Le trascrizioni dei figli di coppie omogenitoriali, una sua battaglia, si sono fermate.
«C’è ancora tanto da fare a livello normativo e questo governo non ha i numeri. Detto questo mi dispiace molto che questo percorso si sia interrotto: non giudico la scelta del Comune di Torino ma mi sembra sia mancato un po’ di coraggio e voglia di dare battaglia».
Non crede ci siano un po’ troppi temi che vi stanno allontanando dal Pd, guerra compresa?
«Discutere non è un peccato. Noi l’abbiamo fatto intensamente, al nostro interno: abbiamo detto di sì, non senza sofferenza, all’invio di armi all’Ucraina nella prima fase del conflitto. Ora però ogni sforzo va concertato sulla diplomazia e l’Europa deve tornare protagonista».
Come si fa a parlare di pace con chi si macchia di crimini di guerra?
«Avendo in mente un obiettivo chiaro: creare le condizioni per un dialogo e per la fine del conflitto anziché protrarre la guerra per anni o far germogliare un conflitto permanente in Europa».
Che cosa ha fatto in questi sei mesi?
«La mamma, la moglie. Non ho avuto modo di sentire il distacco da un impegno che assorbiva tutta me stessa, se è questo quel che vuole sapere. I figli fanno altrettanto. Ho fatto cose normali che prima mi erano precluse per vari motivi: non ero mai andata a prendere mia figlia a scuola, ad esempio; o al cinema con la mia famiglia. E ho vissuto da cittadina questa stagione di Torino: le Atp, Eurovision. Farlo tra le persone è stato bello e strano: ho potuto vedere dalla loro prospettiva gli effetti del nostro lavoro. Quand’ero dall’altra parte non riuscivo a godermi nulla: ero sempre in apprensione, dovevo badare che tutto andasse bene».
Dice chi la sostiene: Atp ed Eurovison sono meriti di Appendino ma chi governa ora la oscura. È così?
«Ma no, non mi interessa. Conta solo che siano state manifestazioni di successo per la città».

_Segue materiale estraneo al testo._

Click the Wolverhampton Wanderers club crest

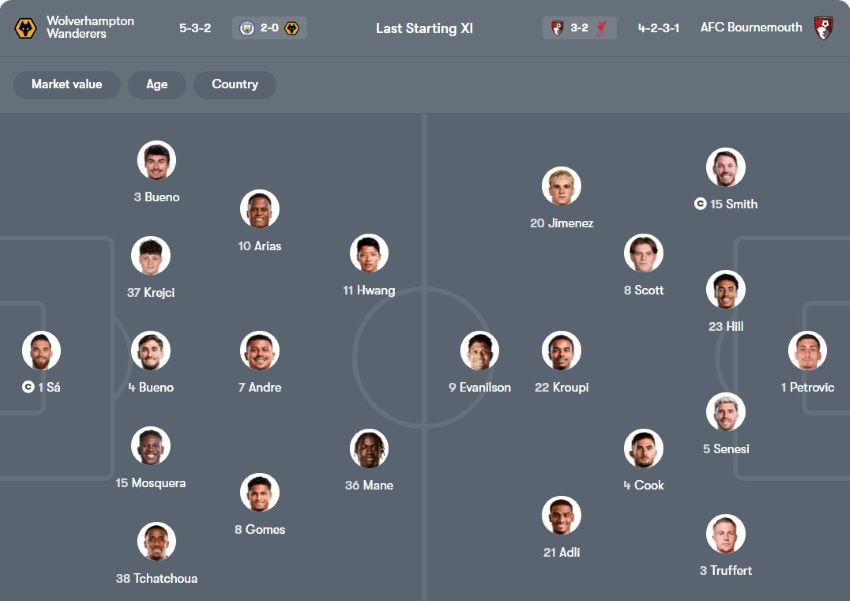(25, 28)
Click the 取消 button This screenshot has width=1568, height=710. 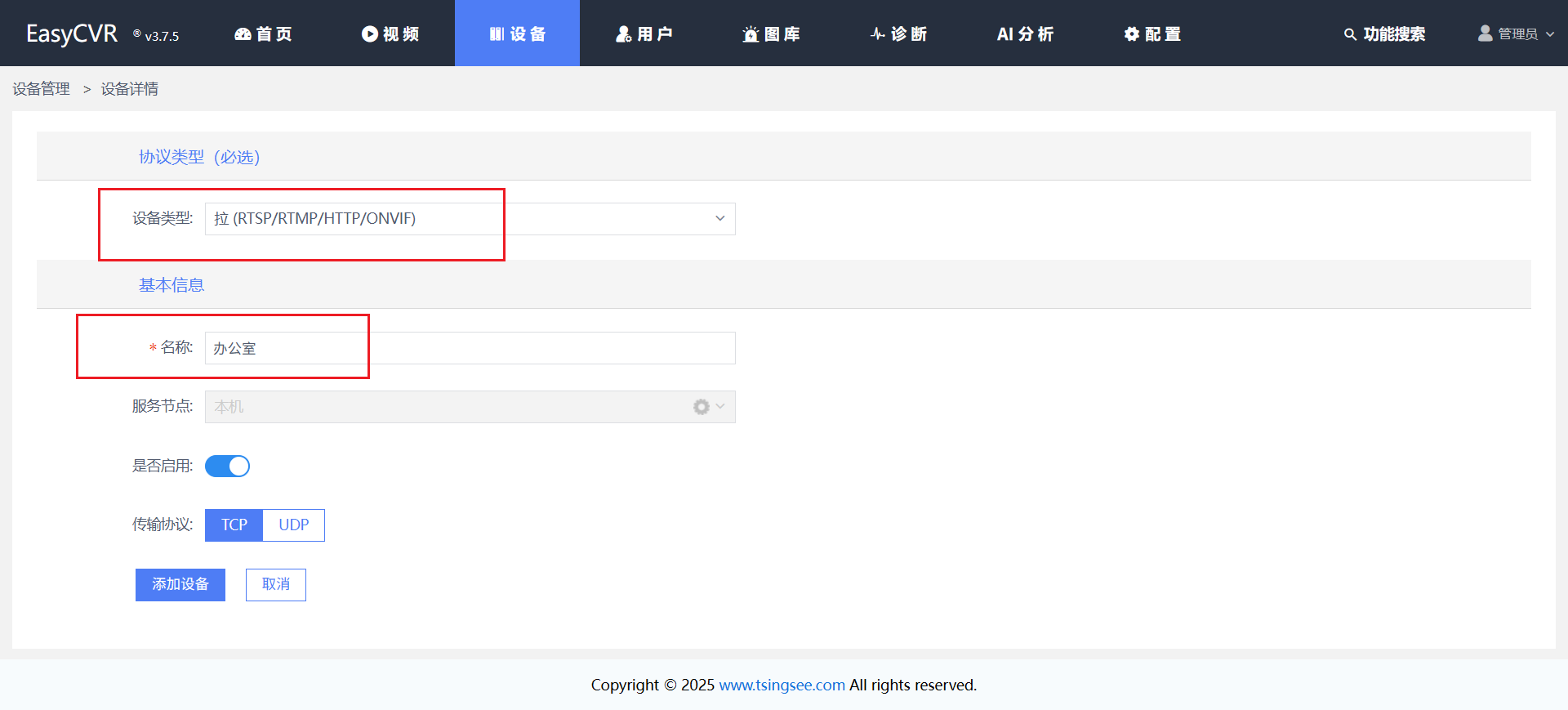(276, 585)
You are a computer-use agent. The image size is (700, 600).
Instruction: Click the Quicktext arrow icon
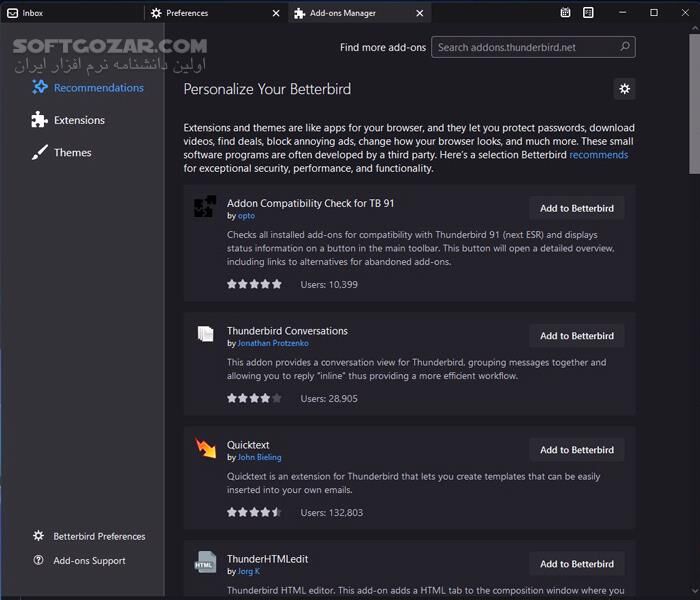[205, 448]
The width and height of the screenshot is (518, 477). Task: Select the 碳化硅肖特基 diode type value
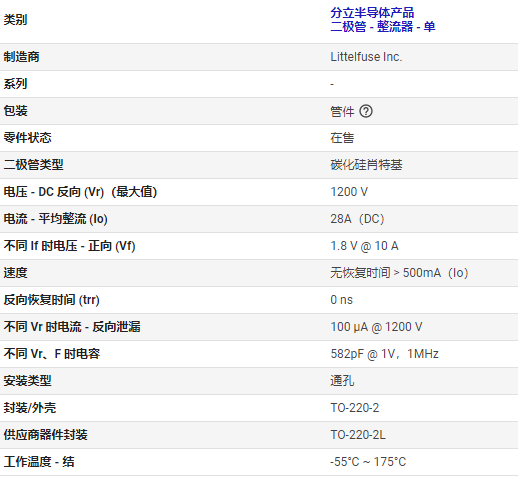(x=366, y=165)
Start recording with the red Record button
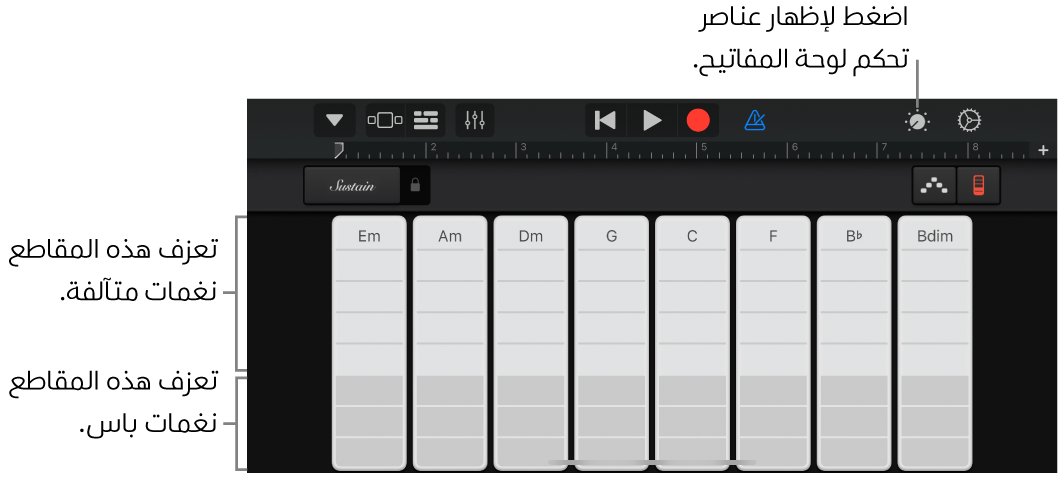1059x484 pixels. pyautogui.click(x=698, y=120)
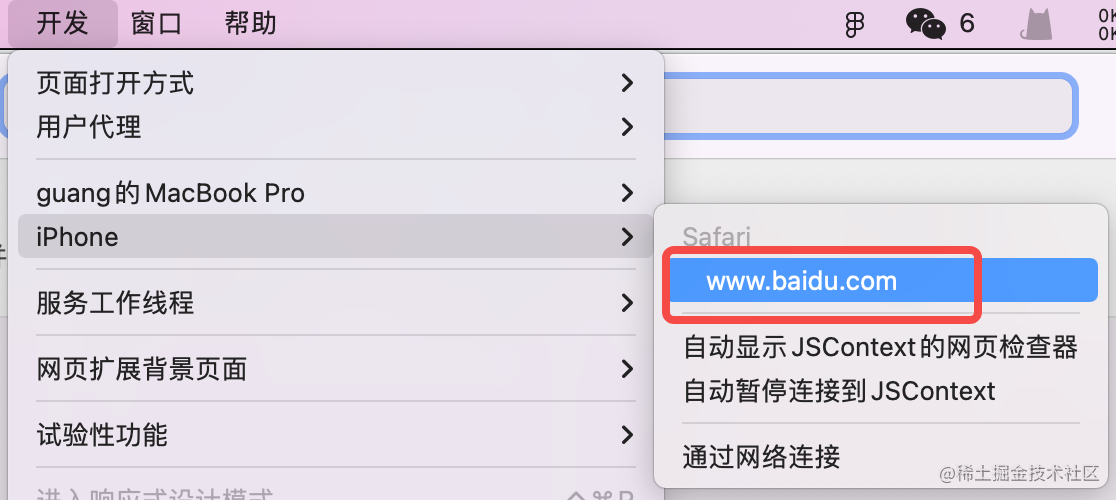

Un voto a Lo Russo, il suo successore?
«Niente voti, so quanto è duro fare il sindaco e non credo sia giusto dare giudizi. Di sicuro ha avuto un inizio più facile del mio: la prima cosa che atterrò sulla mia scrivania era l’ipotesi di trasferimento del Salone del Libro a Milano. L’abbiamo difeso e ora è più forte che mai. Lui ha iniziato con le Atp Finals, che avrà per cinque anni, ereditato Eurovision, il patto per Torino (il cui merito credo sia giusto riconoscere alla viceministra Castelli), i fondi del Pnrr. Però sia chiaro: non recrimino. La mia è stata un’esperienza bellissima. E faccio il tifo per Torino, chiunque la guidi».